Disgruntled Belly Dancer Says Her Art is Kosher
JERUSALEM (AP) _ An Israeli belly dancer has gone to court to defend her shimmies as kosher, claiming Orthodox rabbis are shaking her financially by threatening to rescind the kosher certificates of places where she dances.
Philadelphia-born Ilana Raskin argued in a Supreme Court petition that food - not dance - should be the only basis for issuing ″kashrut″ licenses certifying hotels and restaurants as kosher.
Ms. Raskin, 35, said that even if dance was a criterion, her own Middle Eastern variety meets standards of modesty set by Orthodox Jewish rabbis.
″It’s a very sensual dance, but it’s not immodest,″ she told The Associated Press on Wednesday. ″It’s a proud and beautiful dance. I’m living in the Middle East. It speaks to my living here.″
Ms. Raskin, who has also worked as a counselor and has a master’s degree in education from Hebrew University, started dancing six years ago.
She said she was dancing regularly for parties, weddings and bar mitzvahs, but found beginning in November that she was getting fewer and fewer engagements.
Neta Ziv-Goldman, a lawyer for the Israeli Association of Civil Rights who is representing Ms. Raskin, said her petition submitted to the court Monday maintains the drop in business followed threats to hotels and restaurants from Jerusalem rabbis.
Officials for the Jerusalem rabbinate were unavailable for comment, but spokesman Eitan Aizman of the chief rabbinate of Israel contended that ″belly dancing is not modest, it is erotic.″
Rabbi Shlomo Goren, a former chief rabbi, was emphatic in declaring that belly dancing was ″tref,″ a Yiddish word meaning non-kosher.
″It’s tref, tref ... so tref,″ he said. ″Belly-dancing is against Judaism.
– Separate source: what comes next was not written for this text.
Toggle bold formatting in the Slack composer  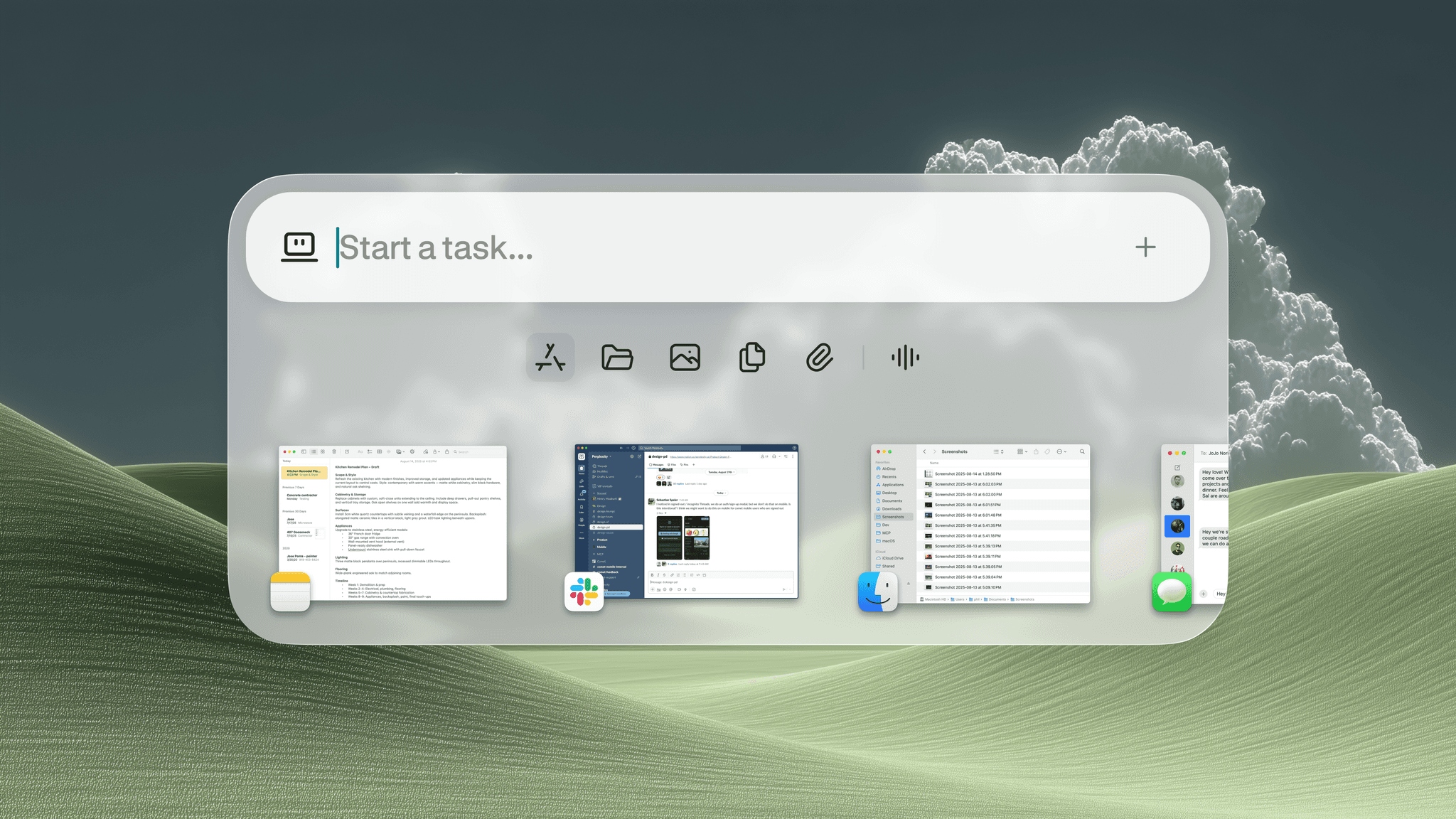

It’s against the Jewish ethic. Belly-dancing inflames the feelings in your body. Belly-dancing exposes them.″
He argued that not only food in restaurants should be considered when issuing kosher certificates, but said he expected trouble from the court on the issue.
″I think the Supreme Court ... wants to concentrate the powers of the rabbinate in the kitchen,″ he said. ″Outside of the kitchen they don’t want us to do anything.″
Amihud Bahat, the spokesman for the Ministry of Religion, said kashrut certificates were not issued conditionally, but that the ministry frowns on the idea of belly-dancing in kosher hotels.
″If you come from abroad looking for a kosher hotel in Jerusalem, you’d expect a little Yiddishkite (Jewishness), not a yeshiva, but certainly not belly-dancing either,″ Bahat said.
″It’s very natural that public places in Jerusalem have a little different atmosphere from New York. Jerusalem shouldn’t look like Times Square.″
The belly-dancing issue is just another collision between Orthodox rabbis and non-observant Israeli Jews. The rabbinate has made repeated but unsuccessful efforts to halt movies and sports event on the Sabbath.
Ziv-Goldman said rabbinical authorities also have used the kashrut certification in the past to pressure for compliance with religious norms.
″The problem does not start or end with belly-dancing in Jerusalem,″ she said.
The court has not yet set a date for a hearing on the case.
Ms. Raskin said she was pursing the case as a matter of principle as well as to regain her main source of income.
″I love to dance and I love my work and when I can’t do that, it makes me sorry,″ she said.